We recently caught up with Christian Ward to talk about "The Grammarian" and find out what he is currently working on:

Orange Alert (OA): How did you find Lily Press, and how was the decision made to release your chapbook for free made? How has the internet (websites, webzines, blogs, publishers, etc) affected you as a writer?
Christian Ward (CW): I found Lily Press by accident. I was trawling through different zines online and came across the journal. The internet has affected me greatly as a writer. It has given me new outlets for my work and opened up new audiences.

OA: Who are your biggest literary influences?
CW: Difficult question. There are so many different writers that have left their mark on me. Probably would have to narrow it down to Ray Bradbury, John Steinbeck, Ted Hughes and Elizabeth Bishop.

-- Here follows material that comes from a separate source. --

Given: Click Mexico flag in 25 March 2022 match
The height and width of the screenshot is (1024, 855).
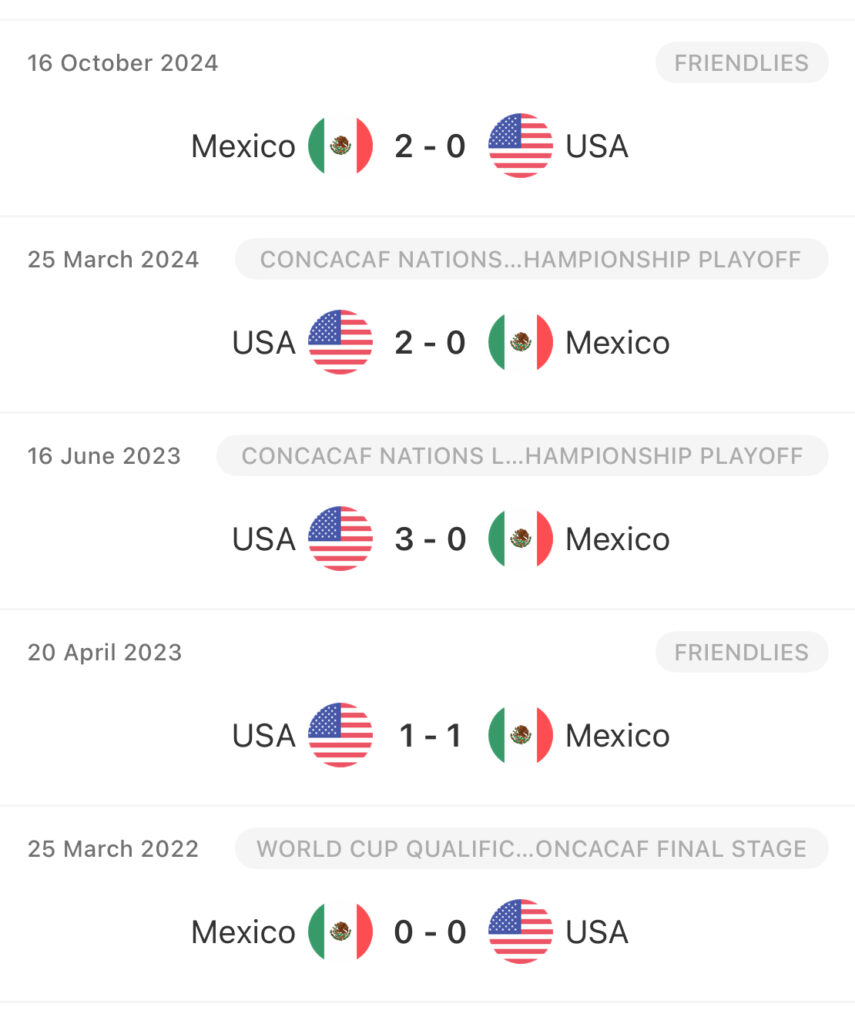Looking at the screenshot, I should click(x=340, y=932).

OA: Why do you write? Is it a release, is it to leave a legacy, or does it simply just flow out of you?
CW: It's a combination of things. I write to express how I feel and it is something that I am compelled to do. If I go a day without writing I suffer withdrawal symptoms.

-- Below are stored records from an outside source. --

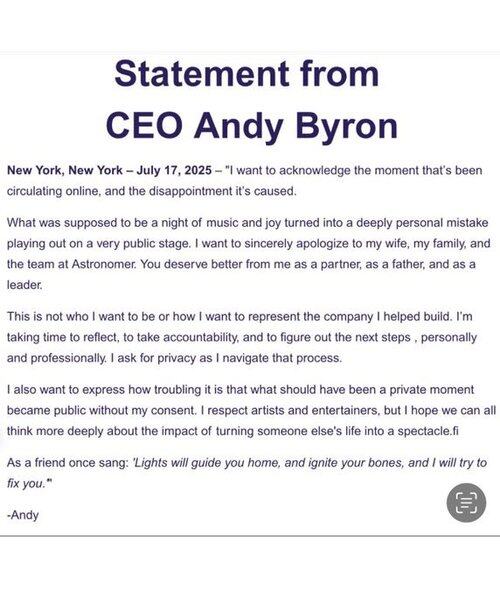The width and height of the screenshot is (500, 594).
Task: Click the single word 'leader.' line
Action: click(24, 285)
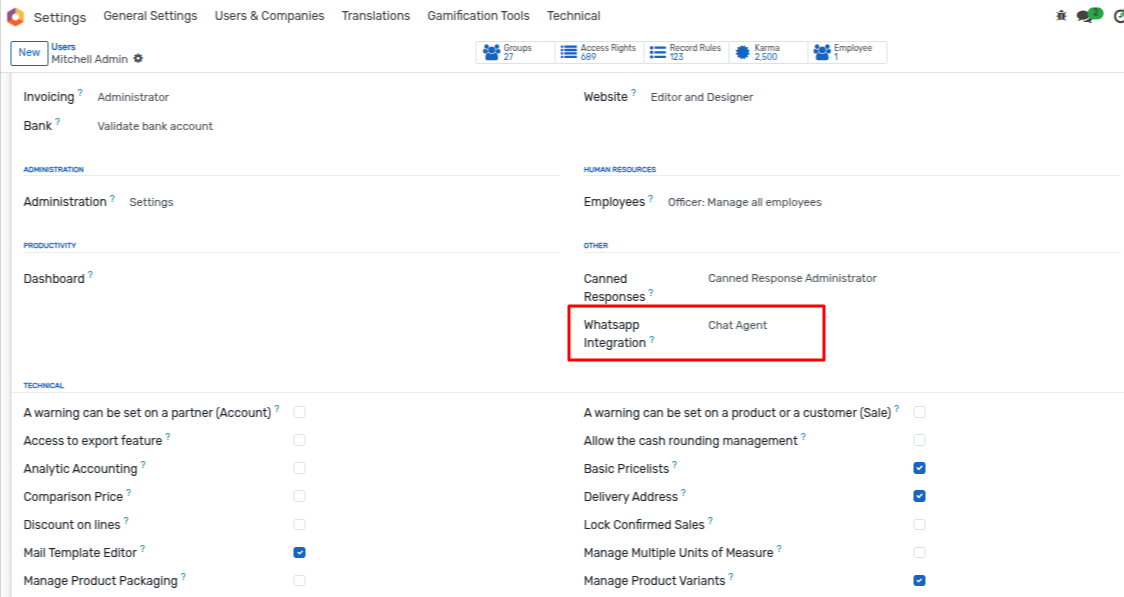Go to Users breadcrumb link
1124x597 pixels.
63,47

OA: "watching life only to correct it" This is the last line of "The Grammarian", and it is a very powerful statement. What is the story behind this piece?
CW: The character in the poem was based on someone I saw on a bus once. As the journey was progressing, I saw him take out some notes and correct them in a very meticulous way, underlining and circling every little thing.

OA: Who are some of your favorite musicians currently? Does their music affect your work in any way?
CW: I'm currently listening to bands like Bloc Party and Cold War Kids. I find listening to music helps me relax when I write.

OA: What is next for Christian Ward?
CW: I'm going to be May's featured poet at Chantarelle's Notebook and my poem, 'Poetry', will be up at Nthposition that month as well.

Bonus Questions:
OA: Coffee? If yes, what is your favorite type of coffee and where is your favorite spot?
CW: I love coffee and I'm fortunate that I live near so many great places in London to enjoy it. One of my favourite places is the Caffe Nero in the Paperchase on Tottenham Court Road. The view is amazing and it has some of the most comfortable chairs to sink into.

OA: What is the last great book you read?
CW: The Trial by Kafka. Quite a thought provoking, intriguing novel.

Christian Ward is a London based poet whose poetry can be seen both in print and online. His poem "Mosquito Mask" is currently being featured over at decomP.